I created a toy model like following and I wanted to wrap it with DistributedDataParallel but I failed to train it due to tensor.device errors (especially those in Distribution):
from torch import nn
from torch.distributions import Distribution, Uniform, Normal
from torch import Tensor, diag, zeros, randn
class Opt(nn.Module):
def __init__(self):
super().__init__()
self.I = diag(Tensor([1., 1., 1.]))
def forward(self, x:Tensor, p:Tensor):
x = self._some_transforms_1(x, p)
x = self._some_transforms_2(x, p)
return x
def _some_transforms_1(self, x:Tensor, p:Tensor):
trans_matrix = zeros(3, 3)
trans_matrix[0, 0:2] = p[0:2]
trans_matrix += self.I
return x @ trans_matrix
def _some_transforms_2(self, x:Tensor, p:Tensor):
trans_matrix = zeros(3, 3)
trans_matrix[1, 0:2] = p[2:4]
trans_matrix -= self.I
return x @ trans_matrix
class Model(nn.Module):
def __init__(self, opt:Opt, dist_1:Distribution, dist_2:Distribution):
super().__init__()
self.opt = opt
self.dist_1 = dist_1
self.dist_2 = dist_2
def forward(self, x:Tensor, p:Tensor, w:float):
x = self.opt(x, p)
lp_1 = self.dist_1.log_prob(p)
lp_2 = self.dist_2.log_prob(p)
return x.sum() * lp_1 * lp_2
data = randn(100, 3, 3)
opt = Opt()
dist_1 = Normal(Tensor([0] * 4), Tensor([1] * 4))

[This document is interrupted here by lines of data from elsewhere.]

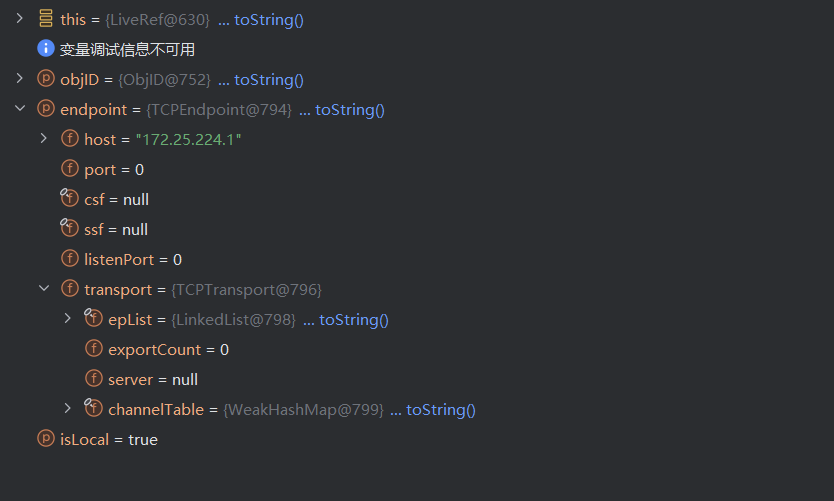Expand the objID variable node
Image resolution: width=834 pixels, height=501 pixels.
(x=19, y=79)
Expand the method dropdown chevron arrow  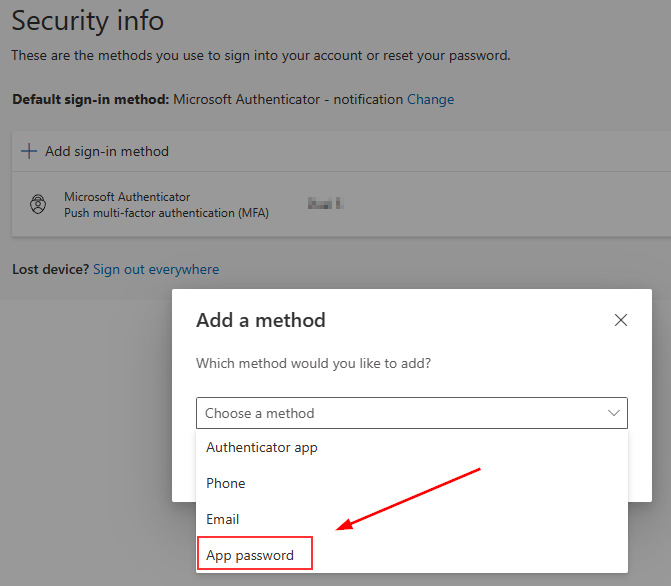tap(614, 413)
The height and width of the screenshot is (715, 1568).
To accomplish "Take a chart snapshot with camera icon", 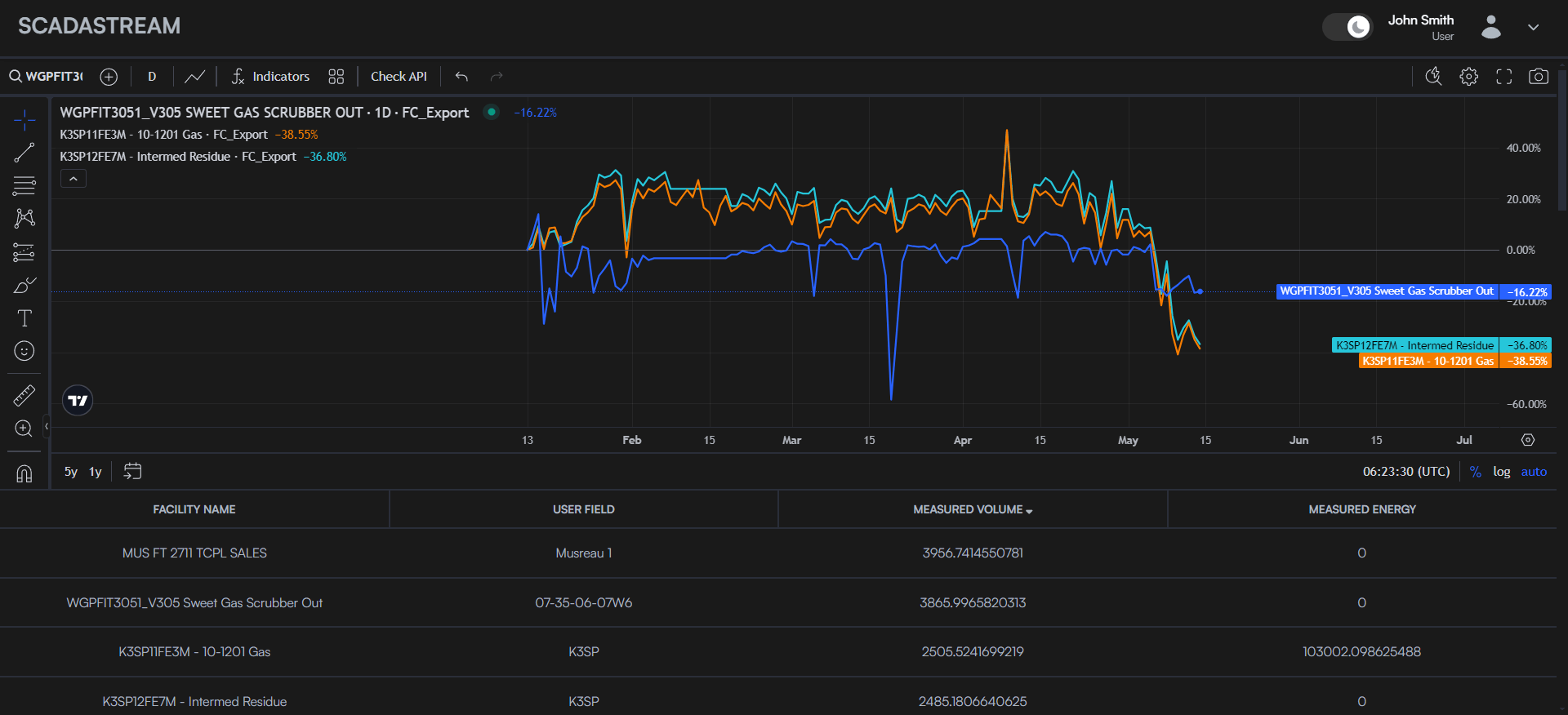I will (1538, 77).
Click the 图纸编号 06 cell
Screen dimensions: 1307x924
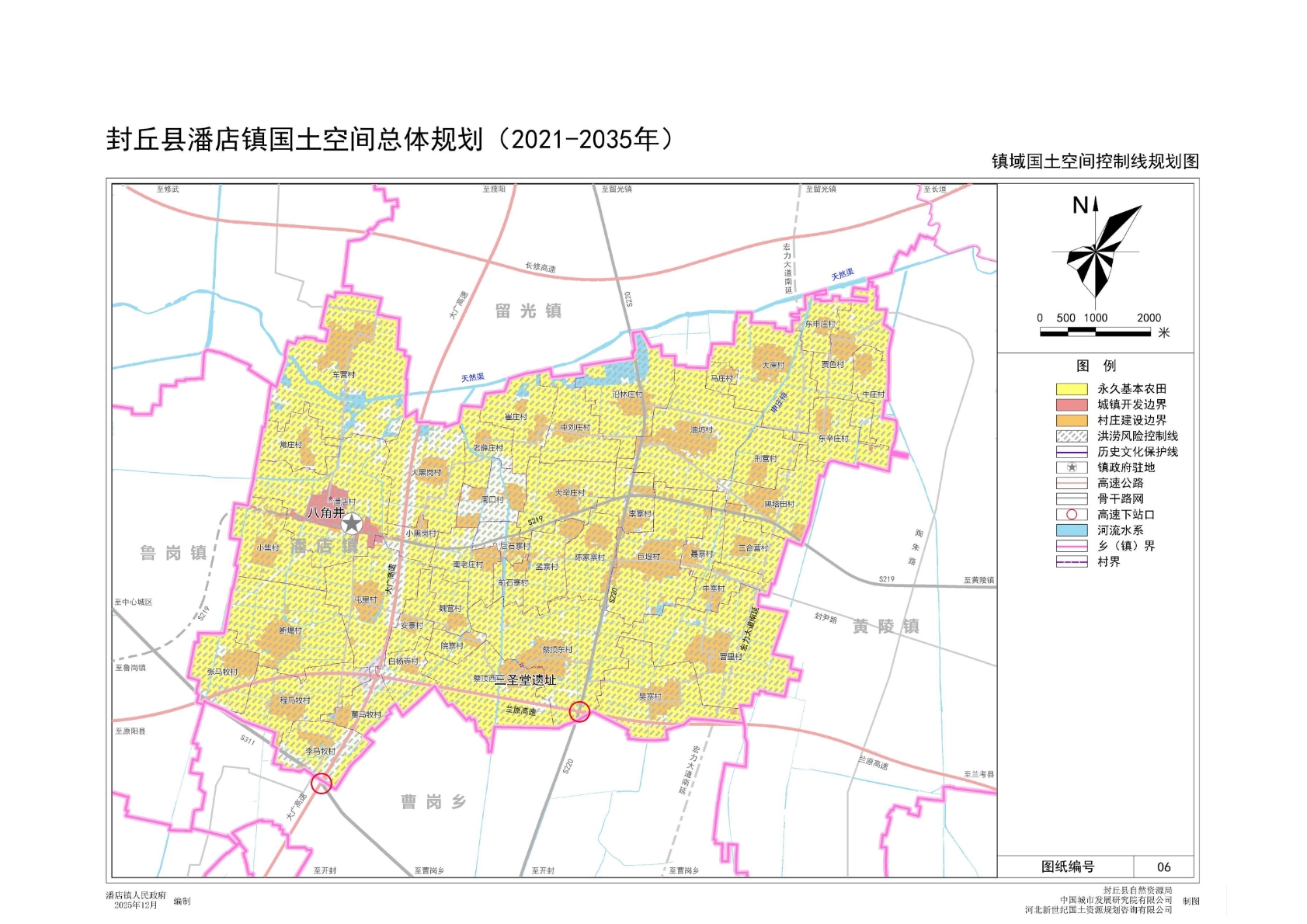(1163, 867)
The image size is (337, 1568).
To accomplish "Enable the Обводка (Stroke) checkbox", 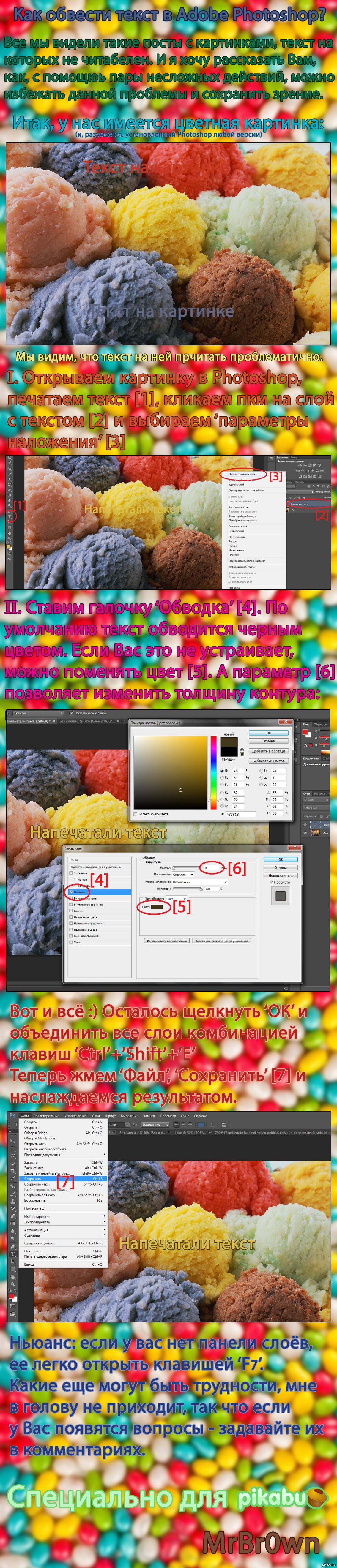I will [x=71, y=892].
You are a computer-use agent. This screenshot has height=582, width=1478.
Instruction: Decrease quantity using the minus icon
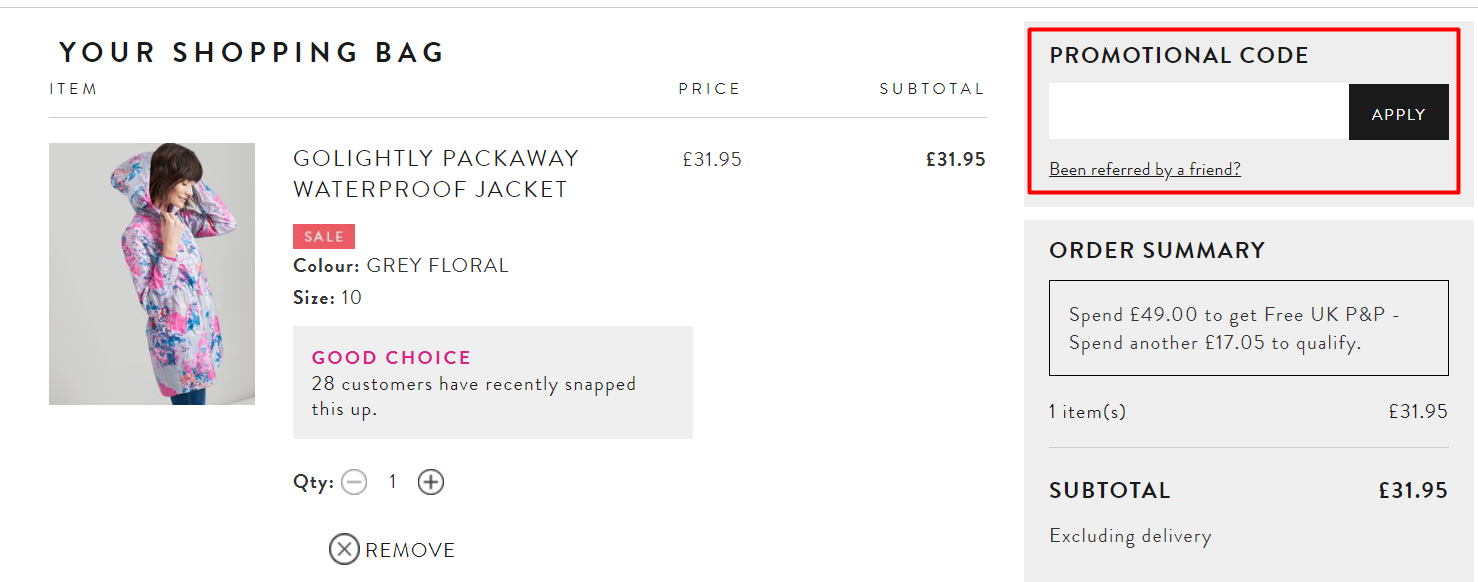[354, 481]
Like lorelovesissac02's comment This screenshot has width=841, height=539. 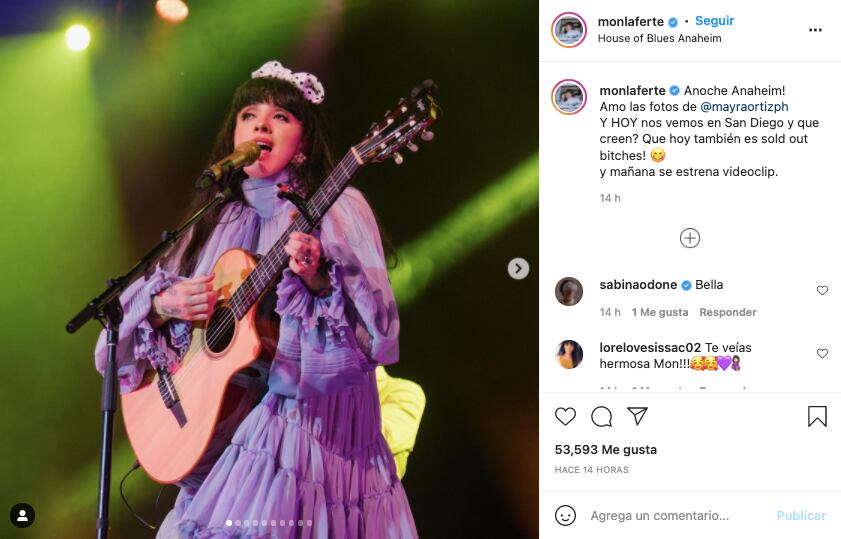(822, 354)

dist_2 = Uniform(Tensor([-1] * 4), Tensor([1] * 4))
model = Model(opt, dist_1, dist_2)
for x in data:
p = dist_2.sample((1,)).squeeze()
loss = model(x, p, 1.)
I tried to do some operations like adding self.I = nn.Parameter(self.I) and trans_matrix = trans_matrix.to(x.device) to make the model parallelly trainable but I have some problem with the distributions:
(self.lower_bound <= value) & (value <= self.upper_bound)
the lower_bound and upper_bound in distributions.constraint._Interval are not automatically moved to cuda devices since Distribution is not a Module. Could anyone tell me how to make this model parallelly trainable?